Malgré cela, le Quad reste un groupement informel, centré sur une adhésion à des valeurs communes et n’affiche pas de réelles ambitions sur le plan militaire ou institutionnel. Ce « democratic security diamond », comme le décrit l’ex premier ministre japonais Shinzo Abe, qui devait s’opposer aux puissances autoritaires en progression dans la région, semble ainsi paradoxalement dépourvu de volet sécuritaire. Le Quad 2021 joint statement, qui précise les principaux objectifs et groupes de travail mis en place dans le cadre du Quad, fait mention d’un groupe dédié à l’effort de vaccination face au Covid 2019, au partage de technologie, et réaffirme la volonté de ses membres à garantir un ordre maritime basé sur le droit international. Néanmoins il n’évoque pas directement la Chine comme étant une menace à cet ordre. Mais il ne s’agit pas pour autant de considérer cet état actuel comme immuable et d’ignorer les différences de visions qui existent entre les membres de cette organisation et qui pourraient amener à une refonte totale de celle-ci en fonction de quelle opinion domine son développement. C’est ce que nous tenterons de clarifier dans l’article suivant en analysant en détail les différentes réalités auxquelles sont confrontés les membres du Quad, quelles conceptions de ce dernier ils défendent et en quoi leurs positions pourraient éventuellement changer face aux crises majeures de ces 5 dernières années. 

Un article proposé par Romain Fernex, Étudiant en double diplôme à l’ESCP et à l’université de Corée 

Notes :  [1] Je m’appuie ici sur la définition donnée dans une note de la Maison Blanche sur la stratégie Indopacifique des Etats-Unis publiée en février 2022 et qui rejoint à bien des égards la définition de la « Broader Asia » dont parle Shinzo Abe dans son discours sur la Confluence of the two seas. La note en question étant la suivante : https://www.whitehouse.gov/wp-content/uploads/2022/02/U.S.-Indo-Pacific-Strategy.pdf

[2] Le terme utilisé ici est entre guillemets car employé de manière volontairement anachronique. Il provient à l’origine du diplomate américain George F. Kennan en 1946 qui l’a utilisé pour qualifier la stratégie des Etats-Unis vis-à-vis du monde communiste pendant la guerre froide. Il s’agit, en effet, également au cours de cet article d’interroger la pertinence d’une vision bipolaire des rivalités en indopacifique à travers l’éventuelle opposition d’un bloc Sino-russe face à un bloc démocratique qu’incarnerait le Quad. 

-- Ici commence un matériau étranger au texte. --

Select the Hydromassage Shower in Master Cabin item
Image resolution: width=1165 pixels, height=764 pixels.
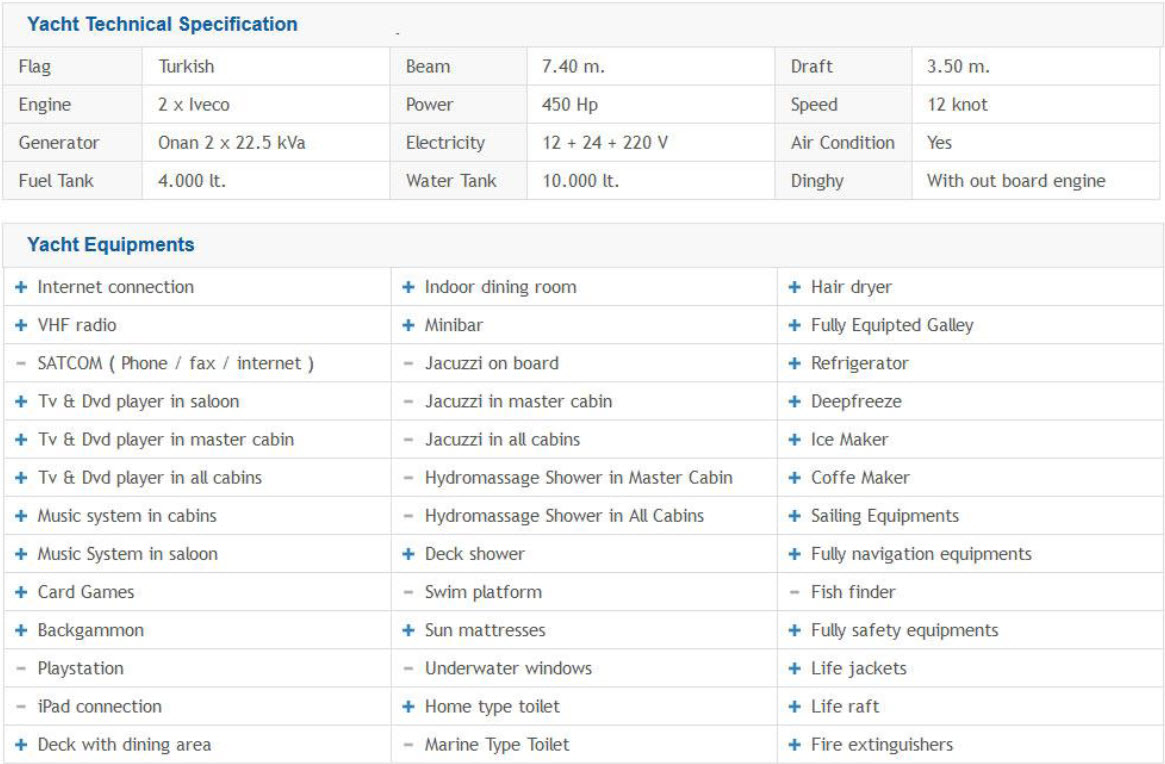point(578,478)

[3] citation complète de John Kirby: “[…]And this isn’t about an Asian version of NATO. NATO is a transatlantic security alliance, the most effective, the most viable one in the world, the most successful one in the world. ». Celle-ci est tirée du document suivant : https://www.whitehouse.gov/briefing-room/statements-releases/2022/06/23/press-briefing-by-press-secretary-karine-jean-pierre-and-national-security-council-coordinator-for-strategic-communications-john-kirby/

[4] Il est à noter que la Chine, le Japon et la Corée du Sud sont également membres de l’ASEAN +3, une initiative d’extension de l’ASEAN portée par Singapour, dont la première rencontre s’est tenue en 1997 lors du sommet de Singapour.